Fried chicken fits nicely into the fine-fast-casual eating-out trend; affordable and indulgent, it’s home cooking that’s tricky enough to give even fine dining chefs a bit of a challenge, and it’s another culinary case of what’s old is new again.
Cluck ‘n’ Cleaver, Calgary
Although many of us didn’t have grandmas who fried their own chicken in lard in cast iron pans, it’s an easy notion to adopt. At Calgary’s Cluck ’n’ Cleaver, Nicole Gomes ventured beyond her catering gig, Nicole Gourmet, to join forces with her sister Francine, a former chicken farmer in the Kootenays, to bring their favourite protein to the masses. They turn out perfect fried and rotisserie chicken with hand-cut fries, potato salads, chipotle lime, black bean and corn salad, and buttermilk biscuits in a tiny stand-alone building that allows for just a few stools at a counter in the front window. They do mostly takeout, with vintage sodas, thick malts and homemade cookies to wash it all down.

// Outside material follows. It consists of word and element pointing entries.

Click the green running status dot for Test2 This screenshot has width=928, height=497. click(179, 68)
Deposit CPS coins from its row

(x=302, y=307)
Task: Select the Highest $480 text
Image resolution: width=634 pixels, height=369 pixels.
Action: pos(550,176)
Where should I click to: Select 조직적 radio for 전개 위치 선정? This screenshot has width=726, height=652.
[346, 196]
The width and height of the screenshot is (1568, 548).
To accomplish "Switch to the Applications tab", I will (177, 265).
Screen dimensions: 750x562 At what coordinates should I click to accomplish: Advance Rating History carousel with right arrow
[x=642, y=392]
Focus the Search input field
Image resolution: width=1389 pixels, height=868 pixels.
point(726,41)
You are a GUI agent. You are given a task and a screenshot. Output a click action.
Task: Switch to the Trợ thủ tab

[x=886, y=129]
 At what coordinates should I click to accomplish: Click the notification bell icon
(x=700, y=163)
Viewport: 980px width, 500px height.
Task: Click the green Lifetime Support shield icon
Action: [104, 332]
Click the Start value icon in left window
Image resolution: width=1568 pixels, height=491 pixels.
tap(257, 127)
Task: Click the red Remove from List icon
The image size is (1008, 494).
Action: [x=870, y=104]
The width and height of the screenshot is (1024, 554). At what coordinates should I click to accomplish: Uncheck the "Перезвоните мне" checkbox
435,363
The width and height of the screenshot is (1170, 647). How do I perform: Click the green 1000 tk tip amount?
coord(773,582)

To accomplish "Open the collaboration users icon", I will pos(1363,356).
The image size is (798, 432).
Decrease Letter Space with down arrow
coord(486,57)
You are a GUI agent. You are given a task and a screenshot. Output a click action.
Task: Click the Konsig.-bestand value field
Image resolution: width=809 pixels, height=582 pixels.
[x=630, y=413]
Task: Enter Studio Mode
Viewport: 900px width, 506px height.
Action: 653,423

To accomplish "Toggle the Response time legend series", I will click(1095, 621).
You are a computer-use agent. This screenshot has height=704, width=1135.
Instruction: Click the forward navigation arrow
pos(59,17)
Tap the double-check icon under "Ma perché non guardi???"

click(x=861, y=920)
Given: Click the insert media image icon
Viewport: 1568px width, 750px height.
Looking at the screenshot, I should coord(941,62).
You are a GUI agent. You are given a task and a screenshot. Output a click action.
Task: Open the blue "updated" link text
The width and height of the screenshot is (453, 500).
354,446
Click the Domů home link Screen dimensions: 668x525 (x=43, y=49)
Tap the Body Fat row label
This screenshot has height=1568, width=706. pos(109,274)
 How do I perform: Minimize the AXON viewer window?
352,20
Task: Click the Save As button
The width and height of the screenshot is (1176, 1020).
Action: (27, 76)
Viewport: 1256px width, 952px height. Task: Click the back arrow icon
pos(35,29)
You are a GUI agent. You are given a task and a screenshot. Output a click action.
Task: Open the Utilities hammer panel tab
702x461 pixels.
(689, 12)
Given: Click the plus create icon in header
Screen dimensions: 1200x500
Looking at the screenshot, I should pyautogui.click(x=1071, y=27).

At Juke on Keefer Street in Vancouver, owners Justin Tisdall, former GM of Chambar, former Hawksworth sous-chef Bryan Satterford and Meat and Bread co-owner Cord Jarvie have focused on fried chicken (in pieces as well as in sandwich form) as their mainstay alongside slow-cooked beef ribs, and they’ve added their own style to traditional sides like biscuits and slaw with charred corn on the cob and radishes with bacon vinaigrette. Their chicken just happens to be gluten-free, coated in a blend of potato starch and cornstarch for added crunch. The takeout window opens at 11 a.m., but the 38-seat dining room comes to life at 5, with a more extensive menu plus an array of interesting cocktails that add to the experience a platter of freshly fried chicken always brings—it’s made for sharing.